McMahon acknowledges there are many fronts on which patient-centred care could progress, where the barrier is often something as simple, but threatening, as information.

We don't know, for example, enough about GP prescribing patterns in Ireland, so it is difficult for us patients to judge an important and straightforward issue such as consistent and appropriate medication across the country.

Patient consent to treatment in Ireland is also inappropriately framed, says the IPA. "The patient is signing a major contract [ when submitting to treatment]," says McMahon.

"The stakes are very high. But consent is treated more like a legal waiver when, for the patient, it means much more than that."

Also on the IPA list of desires for 2006 is progress on the disclosure of medical errors, an area where, if hospitals and consultants came clean, the IPA believes, would lead to a decline in litigation.

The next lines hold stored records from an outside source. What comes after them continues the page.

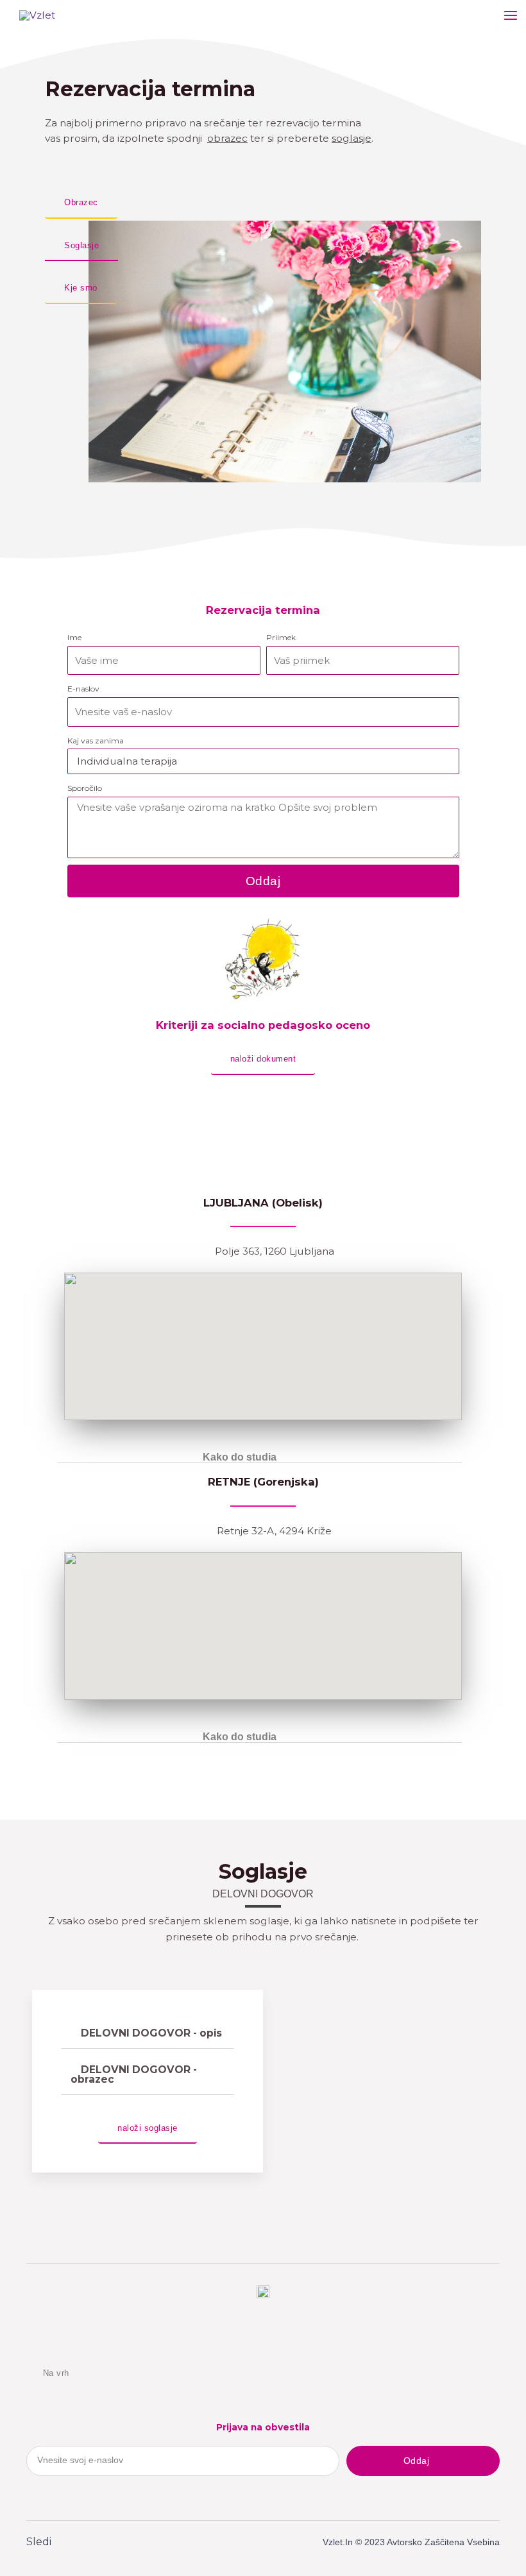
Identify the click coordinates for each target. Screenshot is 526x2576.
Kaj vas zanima (95, 740)
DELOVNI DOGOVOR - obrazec (134, 2074)
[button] (260, 1457)
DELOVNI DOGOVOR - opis (151, 2033)
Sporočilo (84, 788)
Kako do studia (239, 1457)
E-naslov (83, 688)
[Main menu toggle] (511, 15)
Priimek (281, 637)
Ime (74, 637)
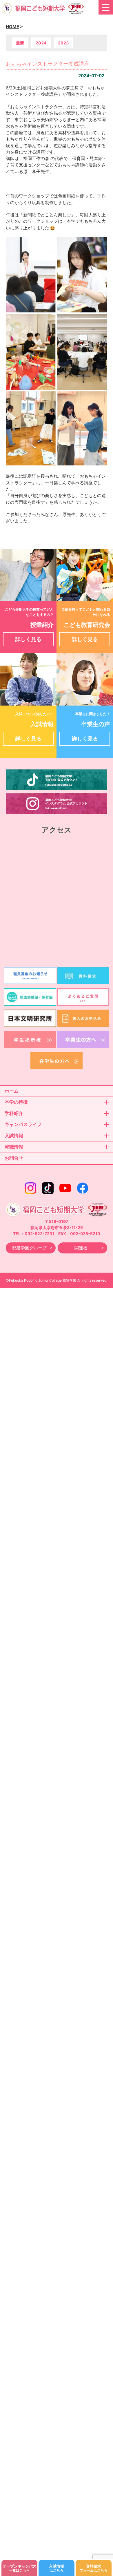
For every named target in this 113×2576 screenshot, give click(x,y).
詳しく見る (28, 639)
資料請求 (93, 2568)
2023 (63, 42)
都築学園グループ (29, 1248)
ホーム (12, 1091)
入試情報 (56, 2568)
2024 (41, 42)
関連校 (81, 1248)
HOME (12, 26)
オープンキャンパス (20, 2568)
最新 (20, 42)
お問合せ (14, 1158)
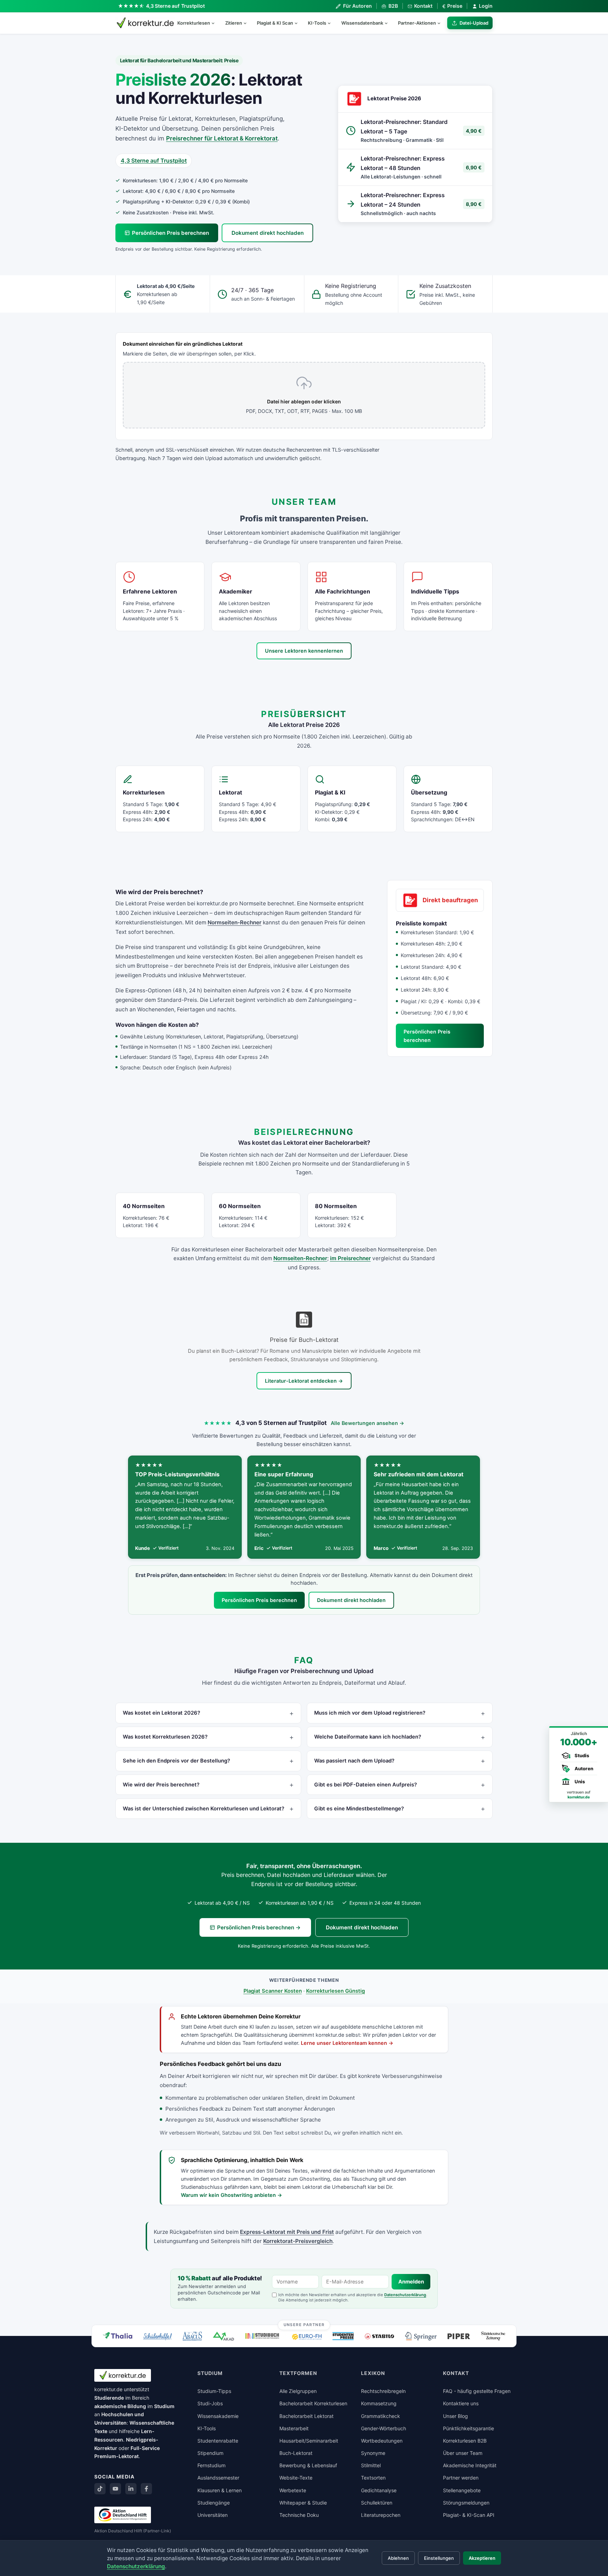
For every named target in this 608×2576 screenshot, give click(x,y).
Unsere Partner (304, 2324)
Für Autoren (357, 6)
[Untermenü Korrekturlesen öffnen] (216, 23)
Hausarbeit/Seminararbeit (308, 2441)
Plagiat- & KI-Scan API (468, 2515)
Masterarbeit (294, 2428)
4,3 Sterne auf (175, 6)
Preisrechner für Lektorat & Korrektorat (222, 138)
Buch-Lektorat (295, 2453)
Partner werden (461, 2478)
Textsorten (373, 2478)
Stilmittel (371, 2465)
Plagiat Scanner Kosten (272, 1991)
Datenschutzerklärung (405, 2294)
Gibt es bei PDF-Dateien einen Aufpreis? (365, 1785)
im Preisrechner (350, 1258)
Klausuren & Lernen (219, 2490)
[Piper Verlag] (459, 2336)
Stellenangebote (462, 2490)
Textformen (298, 2373)
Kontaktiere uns (461, 2403)
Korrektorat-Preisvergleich (297, 2241)
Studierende (109, 2398)
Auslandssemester (218, 2478)
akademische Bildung (120, 2406)
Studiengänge (213, 2503)
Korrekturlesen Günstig (335, 1991)
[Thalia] (117, 2335)
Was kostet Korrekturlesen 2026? (165, 1737)
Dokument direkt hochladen (268, 233)
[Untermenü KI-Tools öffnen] (332, 23)
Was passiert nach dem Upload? (354, 1761)
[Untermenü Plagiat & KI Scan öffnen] (299, 23)
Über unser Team (462, 2453)
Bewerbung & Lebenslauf (308, 2465)
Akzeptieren (482, 2558)
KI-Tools (317, 23)
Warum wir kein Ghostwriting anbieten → (231, 2195)
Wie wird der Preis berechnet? (161, 1785)
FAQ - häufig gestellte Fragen (477, 2391)
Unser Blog (455, 2416)
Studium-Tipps (214, 2391)
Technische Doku (299, 2515)
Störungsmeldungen (466, 2503)
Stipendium (210, 2453)
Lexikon (373, 2373)
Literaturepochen (380, 2515)
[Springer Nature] (421, 2336)
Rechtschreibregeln (383, 2391)
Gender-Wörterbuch (383, 2428)
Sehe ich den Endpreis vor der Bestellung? (176, 1761)
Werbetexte (292, 2490)
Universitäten (212, 2515)
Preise (452, 6)
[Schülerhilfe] (157, 2337)
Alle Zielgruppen (298, 2391)
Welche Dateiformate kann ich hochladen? (367, 1737)
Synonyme (373, 2453)
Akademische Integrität (469, 2465)
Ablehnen (398, 2558)
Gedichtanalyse (379, 2490)
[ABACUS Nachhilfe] (192, 2336)
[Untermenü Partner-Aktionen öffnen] (442, 23)
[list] (304, 1507)
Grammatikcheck (380, 2416)
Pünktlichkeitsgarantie (468, 2428)
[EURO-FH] (307, 2337)
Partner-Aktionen (417, 23)
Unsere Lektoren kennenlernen (304, 651)
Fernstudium (211, 2465)
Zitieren (233, 23)
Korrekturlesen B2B (465, 2441)
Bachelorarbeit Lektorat (306, 2416)
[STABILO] (379, 2336)
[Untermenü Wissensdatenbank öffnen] (389, 23)
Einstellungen (439, 2558)
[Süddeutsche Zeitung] (493, 2336)
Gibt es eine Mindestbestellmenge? (359, 1808)
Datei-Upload (474, 23)
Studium (164, 2406)
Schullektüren (376, 2503)
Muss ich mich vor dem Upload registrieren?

Still, the sense that these are important but marginal improvements is difficult to shake off if the ambition level is set as high as it is in Whatcom County.

To put patients at the centre of the healthcare system, they need information, and not only about prescribing habits. The medical profession over the past 30 years has resisted many new disease definitions that later turned out to be significant.

Irritable bowel syndrome and Candida infection were thought not to exist when they were first discussed, but the medical profession now concedes that they are real problems.

Who decides what is a real illness and what is the best way to treat it? Patient-centred care is currently an ambiguous term meaning different things in California and Dublin. Do we take it to mean adequate consultation? Or is patient-driven decision- making the way forward for Ireland?